__ИСХОДНЫЙ ТЕКСТ__
——————

Невидимая рука рынка захватила, сдавила все сферы жизни для каких-то чудовищных экспериментов. Страна, как препарированная лягушка, задёргалась от электрических разрядов реформ.
Над людьми нависла трагедия, готовая разразиться отравленным кислотным дождём. Всё вокруг притаилось, сжалось и дрожало от страха, не находя укрытия...
Этимология слова трагедияв переводе с греческого (tragoidia) — козлиная песнь. Для русского человека более чем странен такой смысл, режет слух, как когнитивный диссонанс, но как точно подходит он к трагической ситуации с изобразительным искусством периода предперестройки и перестройки — так и представляешь: стоит здоровый, образованный, талантливый человек среди воя "козлиных песен" и растерянно моргает, не понимая, что происходит, и только обескураженно цедит сквозь зубы: "козлиное время".
Конечно это звучит грубо, на грани приличия, но, как ещё художник может обозвать окаянное время тотального дефицита абсолютно всего — не только зрителей, холстов и денег, но даже хлеба?!

——————

__НАБОР ЗАДАНИЙ__
1 > Что, кроме зрителей, холстов и денег, названо в тексте об искусстве периода перестройки среди того, в чём ощущался дефицит?
2 > Продолжите текст об искусстве периода перестройки с того места, где он заканчивается.

__ИСХОДНЫЕ ДАННЫЕ__

——————

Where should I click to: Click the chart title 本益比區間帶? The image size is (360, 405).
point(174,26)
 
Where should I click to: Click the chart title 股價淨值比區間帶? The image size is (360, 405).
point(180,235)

——————

__ОТВЕТЫ К ЗАДАНИЯМ__
1 > Хлеб.

2 >
Мы прыгнули из стабильного застоя в переломный период. Так и хочется сказать: "переломанные" года — прошлое безвозвратно утеряно, будущее во мгле. Удел многих — лишь погоня за призрачными ценностями. И только единицы смогли понять трагизм и драму ситуации...
"Туман остался от России...", — говорит поэт Юрий Кузнецов и продолжает — "Шагнули в бездну мы с порога".
Да! 80-е и 90-е шагнули в бездну хаоса последних лихолетий, где неприкаянные российские художники, брошенные своей страной в дикий и нецивилизованный рынок, бродили по закоулкам тёмных миров подсознания, ища яркую звезду вдохновения.
У времени размякли дёсны, и художники, как больные зубы, закачались, заохали, не чуя под собою тверди, словно чахлые деревья, завязшие в трясине болота.
Нас пугает невидимое, притаившееся за фасадом уже сказанного. Того и гляди, упадёт мысль, как яблоко на голову, которое, грохоча, пронесётся по рифленой крыше виртуального мироЗдания и исчезнет. Куда-то скатится в "чёрную дыру" нелинейного "Я", оставив вне дыры лишь послевкусие, как след от яблока, пропавшего с горизонта твоего настоящего.
А ты уже стоишь в будущем и вертишь в руках спелый фрукт, упавший из архаического прошлого. И кажется, что это то самое яблоко, что вызрело на древе познания, что растёт в Раю...
В итоге тонешь в иллюзиях, хватаясь за аллюзии и вечные истины, как за соломинку.
Академик Российской академии художеств, доктор искусствоведения Александр Якимович писал: «…вторая половина 80-хгодов — это, в известном смысле слова,"смутное"время в нашем искусстве: эстетический стресс, тупик художественного восприятия.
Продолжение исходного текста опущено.